■ Série d'exercices
(1) Répondez aux questions suivantes à partir de l'extrait sur la réforme du Code du travail :
(a) Par quelle voie Emmanuel Macron compte-t-il réformer le Code du travail ?
(b) Dans quel journal et à quelle date l'opinion de Luc Bérille a-t-elle paru ?
(c) Selon Luc Bérille, quelles questions la modification du Code du travail met-elle en jeu ?
(2) Dans l'extrait sur la réforme du Code du travail, présentez sous forme de liste le paragraphe commençant par « À ce sujet, l'opinion de Luc Bérille ». Conservez-en les informations principales.
(3) Prolongez l'extrait sur la réforme du Code du travail à partir de sa dernière phrase.

Emmanuel Macron a annoncé qu’il entendait réformer dès cet été le Code du travail en passant par la voie des ordonnances.
À ce sujet, l’opinion de Luc Bérille, secrétaire général de l’UNSA, parue dans le journal « La Croix », le 11/05/2017, a été recueillie par Emmanuelle Réju.
« Le recours aux ordonnances n’est pas, d’après nous, la méthode la plus adaptée pour légiférer, surtout quand il s’agit d’un sujet aussi sensible que la modification du Code du travail, qui met en jeu des questions d’équilibre et de justice.

■ Données de référence
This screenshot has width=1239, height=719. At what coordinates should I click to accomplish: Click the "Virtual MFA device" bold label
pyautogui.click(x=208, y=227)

■ Corrigé des exercices
(1)
(a) Par la voie des ordonnances.
(b) Dans le journal « La Croix », le 11/05/2017.
(c) Des questions d'équilibre et de justice.

(2)
- Auteur de l'opinion : Luc Bérille, secrétaire général de l'UNSA
- Parution : journal « La Croix », le 11/05/2017
- Propos recueillis par : Emmanuelle Réju

(3)
Cette méthode a l’avantage, pour le gouvernement, de la rapidité. Mais elle a le gros inconvénient de court-circuiter le débat au parlement sur le contenu précis des textes et de raccourcir les phases de concertation…
Le gouvernement devra faire la preuve de sa volonté de dialogue
Ceci étant dit, le débat sur la forme n’est pas pour moi essentiel. La vraie question est de s’interroger d’abord sur la pertinence d’une nouvelle réforme du Code du travail. Faut-il vraiment apporter de nouvelles modifications au droit du travail, alors que nous sortons à peine de la loi El Khomri ? On ajoute des couches, on complexifie, sous couvert de simplification. D’autant qu’il reste à prouver que la réforme du marché du travail est vraiment la clé du retour à l’emploi.
Le gouvernement qui sortira des urnes après les législatives devra surtout faire la preuve de sa volonté de dialogue. Dans un processus législatif classique, nos interlocuteurs sont à la fois le gouvernement et les parlementaires. Dans le cas d’un recours aux ordonnances, notre seul interlocuteur pour faire valoir nos demandes est le gouvernement. Tout repose donc sur la volonté d’un seul acteur de pratiquer une réelle écoute.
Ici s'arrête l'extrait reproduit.